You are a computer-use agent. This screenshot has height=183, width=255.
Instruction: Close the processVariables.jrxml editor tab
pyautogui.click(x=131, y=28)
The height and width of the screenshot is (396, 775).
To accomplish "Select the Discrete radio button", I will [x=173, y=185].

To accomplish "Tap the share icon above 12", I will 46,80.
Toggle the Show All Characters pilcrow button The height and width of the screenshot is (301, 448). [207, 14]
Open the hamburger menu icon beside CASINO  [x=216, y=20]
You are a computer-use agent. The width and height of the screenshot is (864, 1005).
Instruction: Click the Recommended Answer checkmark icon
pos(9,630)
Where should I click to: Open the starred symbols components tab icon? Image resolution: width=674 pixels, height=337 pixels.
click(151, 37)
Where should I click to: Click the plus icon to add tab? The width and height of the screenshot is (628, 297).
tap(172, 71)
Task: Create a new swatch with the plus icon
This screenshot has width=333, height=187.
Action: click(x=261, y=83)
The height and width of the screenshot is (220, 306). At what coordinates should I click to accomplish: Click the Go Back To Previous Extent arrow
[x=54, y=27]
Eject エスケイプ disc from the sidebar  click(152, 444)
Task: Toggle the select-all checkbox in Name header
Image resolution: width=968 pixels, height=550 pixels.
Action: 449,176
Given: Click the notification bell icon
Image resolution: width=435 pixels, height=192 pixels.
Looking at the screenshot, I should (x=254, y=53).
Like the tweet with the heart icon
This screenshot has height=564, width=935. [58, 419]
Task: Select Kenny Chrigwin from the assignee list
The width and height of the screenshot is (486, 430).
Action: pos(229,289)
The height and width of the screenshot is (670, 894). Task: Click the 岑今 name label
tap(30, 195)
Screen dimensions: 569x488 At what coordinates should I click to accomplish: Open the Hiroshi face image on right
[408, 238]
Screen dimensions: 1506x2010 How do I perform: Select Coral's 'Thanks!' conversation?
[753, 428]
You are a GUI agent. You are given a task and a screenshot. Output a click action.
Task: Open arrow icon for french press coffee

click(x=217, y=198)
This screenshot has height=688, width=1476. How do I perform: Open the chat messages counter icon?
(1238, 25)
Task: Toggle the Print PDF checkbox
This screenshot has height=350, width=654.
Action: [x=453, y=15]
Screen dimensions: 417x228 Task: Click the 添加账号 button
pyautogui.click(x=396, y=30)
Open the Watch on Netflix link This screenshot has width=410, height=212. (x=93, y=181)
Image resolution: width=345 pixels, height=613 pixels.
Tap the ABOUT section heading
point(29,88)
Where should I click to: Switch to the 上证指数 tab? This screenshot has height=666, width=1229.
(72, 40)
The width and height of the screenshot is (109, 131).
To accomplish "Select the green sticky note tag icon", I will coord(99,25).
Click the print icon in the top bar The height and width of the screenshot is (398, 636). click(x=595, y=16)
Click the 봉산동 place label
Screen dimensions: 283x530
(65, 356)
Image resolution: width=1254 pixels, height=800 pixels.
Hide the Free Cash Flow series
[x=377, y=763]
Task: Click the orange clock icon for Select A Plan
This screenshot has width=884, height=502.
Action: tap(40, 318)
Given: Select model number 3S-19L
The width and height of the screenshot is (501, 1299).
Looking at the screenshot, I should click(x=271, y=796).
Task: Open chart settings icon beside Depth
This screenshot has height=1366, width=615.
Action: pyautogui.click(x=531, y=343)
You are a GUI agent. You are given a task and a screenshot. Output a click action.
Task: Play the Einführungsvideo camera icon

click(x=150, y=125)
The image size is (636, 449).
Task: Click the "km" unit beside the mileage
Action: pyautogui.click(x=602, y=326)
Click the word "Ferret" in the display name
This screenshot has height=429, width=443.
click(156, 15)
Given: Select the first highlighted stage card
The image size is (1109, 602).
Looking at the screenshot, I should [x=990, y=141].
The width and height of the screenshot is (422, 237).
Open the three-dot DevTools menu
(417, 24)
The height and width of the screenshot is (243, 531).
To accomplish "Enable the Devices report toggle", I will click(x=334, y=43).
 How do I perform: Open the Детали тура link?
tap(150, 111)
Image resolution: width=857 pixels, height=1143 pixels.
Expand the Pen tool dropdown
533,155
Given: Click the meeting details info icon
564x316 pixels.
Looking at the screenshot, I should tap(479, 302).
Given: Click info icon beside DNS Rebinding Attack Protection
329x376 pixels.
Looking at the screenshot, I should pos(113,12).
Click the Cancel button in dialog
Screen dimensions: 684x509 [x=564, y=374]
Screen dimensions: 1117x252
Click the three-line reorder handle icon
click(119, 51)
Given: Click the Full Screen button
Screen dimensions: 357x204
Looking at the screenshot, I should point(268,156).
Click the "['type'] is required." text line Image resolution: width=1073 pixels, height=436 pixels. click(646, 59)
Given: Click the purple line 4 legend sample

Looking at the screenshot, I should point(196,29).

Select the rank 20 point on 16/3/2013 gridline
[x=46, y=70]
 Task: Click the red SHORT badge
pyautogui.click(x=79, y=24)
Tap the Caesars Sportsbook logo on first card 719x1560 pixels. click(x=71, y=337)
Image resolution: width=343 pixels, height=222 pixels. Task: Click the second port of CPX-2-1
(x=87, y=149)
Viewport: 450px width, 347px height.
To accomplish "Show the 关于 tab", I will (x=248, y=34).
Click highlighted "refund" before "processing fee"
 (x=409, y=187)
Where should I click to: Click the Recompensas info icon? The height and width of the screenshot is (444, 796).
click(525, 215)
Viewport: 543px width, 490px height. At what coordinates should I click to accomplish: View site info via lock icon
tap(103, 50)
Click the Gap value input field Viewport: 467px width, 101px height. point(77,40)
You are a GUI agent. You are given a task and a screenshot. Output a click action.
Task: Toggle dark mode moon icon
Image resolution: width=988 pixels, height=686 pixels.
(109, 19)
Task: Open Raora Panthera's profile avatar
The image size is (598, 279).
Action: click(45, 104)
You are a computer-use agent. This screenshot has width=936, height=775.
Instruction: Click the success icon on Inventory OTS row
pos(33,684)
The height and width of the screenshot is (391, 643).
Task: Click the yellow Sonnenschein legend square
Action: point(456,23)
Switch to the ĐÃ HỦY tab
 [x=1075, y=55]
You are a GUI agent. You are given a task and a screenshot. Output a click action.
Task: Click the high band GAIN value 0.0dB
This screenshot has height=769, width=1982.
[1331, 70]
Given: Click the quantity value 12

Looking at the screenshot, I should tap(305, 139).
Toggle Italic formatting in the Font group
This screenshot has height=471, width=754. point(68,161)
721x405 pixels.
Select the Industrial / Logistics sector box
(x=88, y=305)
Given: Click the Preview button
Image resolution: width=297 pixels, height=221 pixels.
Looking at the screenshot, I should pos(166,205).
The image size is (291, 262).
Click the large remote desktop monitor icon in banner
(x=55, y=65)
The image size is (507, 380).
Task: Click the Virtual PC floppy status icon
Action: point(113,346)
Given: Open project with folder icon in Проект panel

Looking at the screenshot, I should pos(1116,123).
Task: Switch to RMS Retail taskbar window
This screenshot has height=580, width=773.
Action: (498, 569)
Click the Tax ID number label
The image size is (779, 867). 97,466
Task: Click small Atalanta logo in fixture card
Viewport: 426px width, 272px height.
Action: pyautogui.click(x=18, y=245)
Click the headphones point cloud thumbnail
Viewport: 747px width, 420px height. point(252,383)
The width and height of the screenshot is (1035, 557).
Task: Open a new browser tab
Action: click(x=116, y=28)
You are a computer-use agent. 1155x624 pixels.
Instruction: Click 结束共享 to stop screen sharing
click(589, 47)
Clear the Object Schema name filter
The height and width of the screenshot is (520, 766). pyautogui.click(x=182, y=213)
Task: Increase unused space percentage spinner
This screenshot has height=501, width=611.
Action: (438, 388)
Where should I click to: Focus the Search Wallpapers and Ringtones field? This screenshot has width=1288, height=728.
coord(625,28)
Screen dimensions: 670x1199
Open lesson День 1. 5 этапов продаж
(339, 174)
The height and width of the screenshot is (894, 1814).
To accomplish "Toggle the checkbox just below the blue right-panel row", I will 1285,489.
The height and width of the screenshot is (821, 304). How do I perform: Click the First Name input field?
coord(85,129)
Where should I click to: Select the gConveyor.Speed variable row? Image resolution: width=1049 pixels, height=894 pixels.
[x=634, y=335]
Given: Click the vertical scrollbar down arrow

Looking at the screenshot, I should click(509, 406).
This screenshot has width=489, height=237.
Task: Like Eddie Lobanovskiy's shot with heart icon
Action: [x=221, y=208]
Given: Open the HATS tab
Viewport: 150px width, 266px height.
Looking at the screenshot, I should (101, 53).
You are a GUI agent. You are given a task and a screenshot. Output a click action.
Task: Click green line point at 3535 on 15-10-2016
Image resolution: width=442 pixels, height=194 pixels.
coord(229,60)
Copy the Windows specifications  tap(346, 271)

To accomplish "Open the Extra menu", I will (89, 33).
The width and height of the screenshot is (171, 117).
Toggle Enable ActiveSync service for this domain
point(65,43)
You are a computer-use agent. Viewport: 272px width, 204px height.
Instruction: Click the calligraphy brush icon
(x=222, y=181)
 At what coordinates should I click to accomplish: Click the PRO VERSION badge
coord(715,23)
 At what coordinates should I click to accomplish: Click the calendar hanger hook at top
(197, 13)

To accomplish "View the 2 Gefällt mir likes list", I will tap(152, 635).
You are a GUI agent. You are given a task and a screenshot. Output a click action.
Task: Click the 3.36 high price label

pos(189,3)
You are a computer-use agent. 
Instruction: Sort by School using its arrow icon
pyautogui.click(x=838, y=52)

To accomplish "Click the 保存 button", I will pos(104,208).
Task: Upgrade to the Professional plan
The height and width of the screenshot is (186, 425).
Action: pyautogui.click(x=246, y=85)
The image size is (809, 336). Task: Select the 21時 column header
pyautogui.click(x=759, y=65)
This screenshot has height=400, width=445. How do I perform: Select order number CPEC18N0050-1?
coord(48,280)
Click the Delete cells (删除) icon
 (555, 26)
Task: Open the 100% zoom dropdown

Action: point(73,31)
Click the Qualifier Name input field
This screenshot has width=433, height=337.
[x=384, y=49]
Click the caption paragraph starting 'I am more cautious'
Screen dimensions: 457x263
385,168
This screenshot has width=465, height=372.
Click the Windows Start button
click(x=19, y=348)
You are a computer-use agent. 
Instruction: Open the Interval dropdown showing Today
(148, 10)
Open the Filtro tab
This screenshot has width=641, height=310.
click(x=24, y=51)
----
All lines above between those holding "Image resolution: width=442" and "Open the Filtro tab", inclusive, must be set down unchanged, and no other line may be included.

Image resolution: width=442 pixels, height=194 pixels.
coord(229,60)
Copy the Windows specifications  tap(346, 271)

To accomplish "Open the Extra menu", I will (89, 33).
The width and height of the screenshot is (171, 117).
Toggle Enable ActiveSync service for this domain
point(65,43)
You are a computer-use agent. Viewport: 272px width, 204px height.
Instruction: Click the calligraphy brush icon
(x=222, y=181)
 At what coordinates should I click to accomplish: Click the PRO VERSION badge
coord(715,23)
 At what coordinates should I click to accomplish: Click the calendar hanger hook at top
(197, 13)

To accomplish "View the 2 Gefällt mir likes list", I will tap(152, 635).
You are a GUI agent. You are given a task and a screenshot. Output a click action.
Task: Click the 3.36 high price label

pos(189,3)
You are a computer-use agent. 
Instruction: Sort by School using its arrow icon
pyautogui.click(x=838, y=52)

To accomplish "Click the 保存 button", I will pos(104,208).
Task: Upgrade to the Professional plan
The height and width of the screenshot is (186, 425).
Action: pyautogui.click(x=246, y=85)
The image size is (809, 336). Task: Select the 21時 column header
pyautogui.click(x=759, y=65)
This screenshot has height=400, width=445. How do I perform: Select order number CPEC18N0050-1?
coord(48,280)
Click the Delete cells (删除) icon
 (555, 26)
Task: Open the 100% zoom dropdown

Action: point(73,31)
Click the Qualifier Name input field
This screenshot has width=433, height=337.
[x=384, y=49]
Click the caption paragraph starting 'I am more cautious'
Screen dimensions: 457x263
385,168
This screenshot has width=465, height=372.
Click the Windows Start button
click(x=19, y=348)
You are a computer-use agent. 
Instruction: Open the Interval dropdown showing Today
(148, 10)
Open the Filtro tab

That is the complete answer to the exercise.